[WHAT TO DO]
Answer these questions from the passage on reconfigurable sensor network platforms:
1. Through which port of the FPGA does the microcontroller reconfigure it in the Cookie platform?
2. Which FPGA is paired with the Intel Atom processor on the RESENSE base station?
3. What are the dimensions of the boards that the Tyndall Mote is built around?
— Start GIVEN PASSAGE —
At Microsoft Research Labs they developed a modular stackable platform [11]. The mPlatform was designed so that a wide range of processors can coexist on the same platform and efficiently communicate in any possible configuration. The coupling of the heterogeneous microprocessors is achieved by a reconfigurable HW (CPLD in this case). The local processor on each module interacts with a parallel bus through the bus controller, implemented in a low-power CPLD thus achieving communication abstraction through the entire modular platform.

In the mPlatform the term reconfigurability is used only to emphasize on the platform's Lego-like nature where the number and type of processors put together depends on the requirements of a given research project.

With this in mind, the CPLD is configured only at design time in order to meet the specific communication demands of a particular project.



#### 3.3.2 Cookie

At the CEI-UPM, researchers have developed a platform based on a 8052 uC from Analog Devices (ADuC841) and a Xilinx XC3S200 Spartan 3 FPGA [12]. It is composed of four main layers: processing, communication, power supply and sensors. The FPGA acts as an independent co-processor solely for taking measurements from digital sensors (Figure X2). The uC sends triggers to the FPGA, specifying the sensor from which the measure has to be taken, and the FPGA activates the corresponding sensor interface.

The Cookie platform supports dynamic reconfiguration of the FPGA. It uses the uC to reconfigure the FPGA from a library of general HW digital interfaces for sensors (as I2C, 1-Wire, SPI, etc.). The uC will use the JTAG port of the FPGA to accomplish this task. The uC will receive the bitstream from the communication layer (ZigBee module) and will download it in the FPGA configuration memory.



## 3.3.3 RESENSE

RESENSE is a reconfigurable WSN platform, developed at the Technical University of Crete [13]. In the RESENSE platform there are two distinct architectures that incorporate reconfigurable logic. In the sensor node level researchers have coupled a commercial WSN mote (Micaz/IRIS - ATMega1281 uC) and a low-power CPLD (Xilinx CoolRunner-II). On the base station they have combined an Intel Atom processor (general purpose CPU) with a Virtex-5 FPGA (XC5VLX110T).



Both Reconfigurable Nodes are treated as hardware accelerators by executing security (encryption/decryption/authentication) algorithms for providing a network-level security framework. They have proven that the overall energy consumption of the new infrastructure is reduced by up to 98%, when compared with the consumption of a widely used commercial CPU-based WSN node executing those same WSN processing tasks in software.

### 3.3.4 Tyndall (25mm Cube)

The Tyndall Mote was developed at the Tyndall National Institute by the Wireless Sensor Networks Team [14]. The Tyndall Mote is a compact, reconfigurable and modular platform. The design is based around several 25×25mm boards that are interconnected by means of two standard connectors placed on contiguous sides of each of the square boards.

FPGA technology and additional processing capability can easily be incorporated into the system stack when required by simply adding the required layer, similarly appropriate power supplies and battery layers or coin cell battery layers can be stacked one on top of each other, also in a modular fashion

All of the communication layers are designed with an on-board ATmega128L microcontroller developed to integrate the radio and transceivers, as well as being compatible with TinyOS, and other standard.
— End GIVEN PASSAGE —
— Start DATASET SECTION —
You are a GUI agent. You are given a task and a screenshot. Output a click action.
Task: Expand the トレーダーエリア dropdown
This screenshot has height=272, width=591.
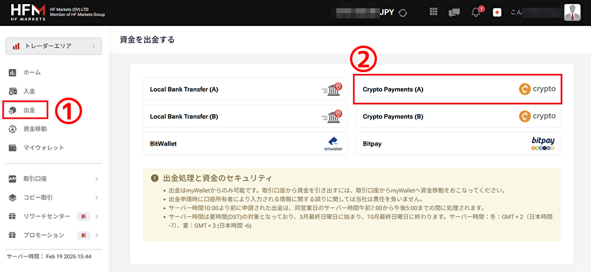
— End DATASET SECTION —
[SOLUTION]
1. The JTAG port.
2. A Virtex-5 FPGA (XC5VLX110T).
3. 25×25mm.